One of the most painfully tedious and annoying things about preparing for the PCT is figuring out the food situation. Not only do you have to prepare in advance for five months of hiking, but if you're trying to mail drop food to yourself (like I am) you have to pre-buy, pre-package, pre-sort, and pre-label every breakfast, lunch and dinner you're going to eat for @160 days. That's.... a lot.
This is one of those moments where I would literally pay someone lots of money to arrange all my meals for me and have them shipped to me on the trail, just so I wouldn't have to do it. It is a royal pain.
And because I don't want to do it, I keep putting it off. But apparently fueling your body for a 2,650 mile hike is... um... slightly important. (So they tell me.)
Since I'm trying to save some money by doing a lot of my food prep before I leave, I have to suck it up and just spend the time it takes to get everything organized and prepped. Hopefully doing it now means less stress about food on the trail, too.

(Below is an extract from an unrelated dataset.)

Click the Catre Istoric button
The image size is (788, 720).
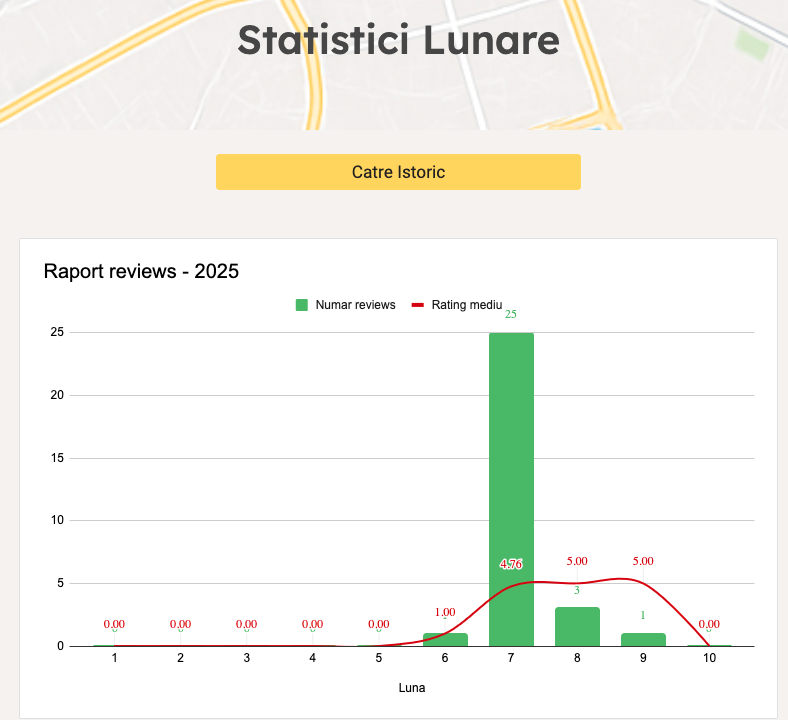tap(398, 172)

Granted, I know I could be making way more of a big deal of this than I am. I'm in envy of Bacon Bit's amazing PCT food spreadsheet, which I could never reproduce even if I wanted to. I have a more lackadaisical approach, which involves a lot of cerebral prep, such as: "I'm hungry for a chocolate chip granola bar. Maybe I should buy 50 of them, while I'm at the store. Just in case." And then I proceed to go to awesome grocery stores like WinCo and get lost in the bulk food bins, shrieking, "TWO BUCKS FOR A POUND OF COCONUT?! DONE!" And wind up with more coconut than I could ever want in a lifetime. (P.S. - is that even possible?!)
Such was my afternoon when I came home with $150 worth of bulk foods but no real rhyme or reason to why I bought it. Case in point: somehow I left WinCo with fourteen dried pasta sides, two boxes of PopTarts, two pounds of dried bananas, a 24-pack box of Ramen, and 28 packets of instant mashed potatoes. I blame the potato thing on Tanner. He said, "how many should I get?" and I said, "I don't know." And he said, "ok, I'll get four of each." I said, "ok," not realizing that there were seven different flavors of potatoes. I have a feeling I'm going to really hate potatoes.

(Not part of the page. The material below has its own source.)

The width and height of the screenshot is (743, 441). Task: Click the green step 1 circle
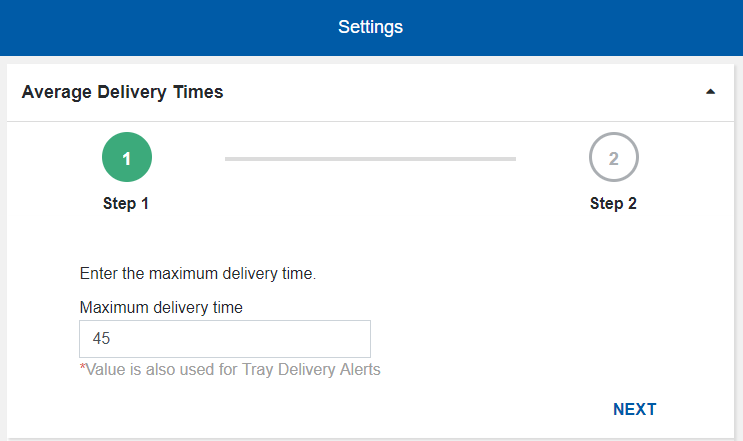(126, 158)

Once the shopping bit was done (more or less) I dug my dehydrator out of the closet and got to work dehydrating all kinds of fruits and vegetables: mushrooms, peppers, carrots, onions, apples, mangos, bananas (this was before I realized it was waaaay easier to just buy them in bulk at Winco). My favorite thing to dehydrate is green and red peppers. One, because it's fun to see those huge slices of peppers turning into tiny little colorful trinkets, like pieces of candy, and two, because dehydrating them for two days straight makes your whole house smell like pizza. Mmmm.
Then I put together the little snacks and dinners in ziplock bags. So many ziplock bags.
So many.
I tried my best to create little meals that had a variety of dried veggies and spices in them, since I know my options on the trail will be limited to the pre-packaged pasta dinners you can buy at the convenience stores. Some of my favorite backpacking meals come from a book written by a couple of Appalachian Trail thru-hikers. They're quick, easy, and taste delicious after a full day of hiking. My favorite is one of the simplest, for vegetable curry:
{Vegetable Curry}
Mix in one large ziplock:
1.5 cups of minute rice
1.5 tsp curry
In a smaller ziplock:
2 oz dried vegetable soup packet
In another small ziplock:
1/2 cup raisins
1/4 cup coconut
Place the smaller ziplocks in the larger one and zip together with cooking instructions.
When in camp: boil 2 1/4 cups of water with the soup packet. Add rice/curry mix and simmer until cooked. Add raisins and coconut on top.
Serves two.
I write the instructions to each of my meals on a small scrap of paper and then include it with my ziplock packages.
After the ziplocking, there were Priority USPS boxes to fold and tape and fill with food. I printed off the shipping labels for all the places I'm sending food drops, and wrote down how many days I'd be hiking in between each one, so I'd know how much food to pack. My entire kitchen was filled with foot-high stacks of food bags, and once I got them sorted into boxes, all that food only filled five of them. FIVE! That only accounted for 30 days worth of food. That left 130 days to figure out. NOW can I pay someone to do the rest for me? ...Please?
Looks like I'm going back to WinCo tomorrow.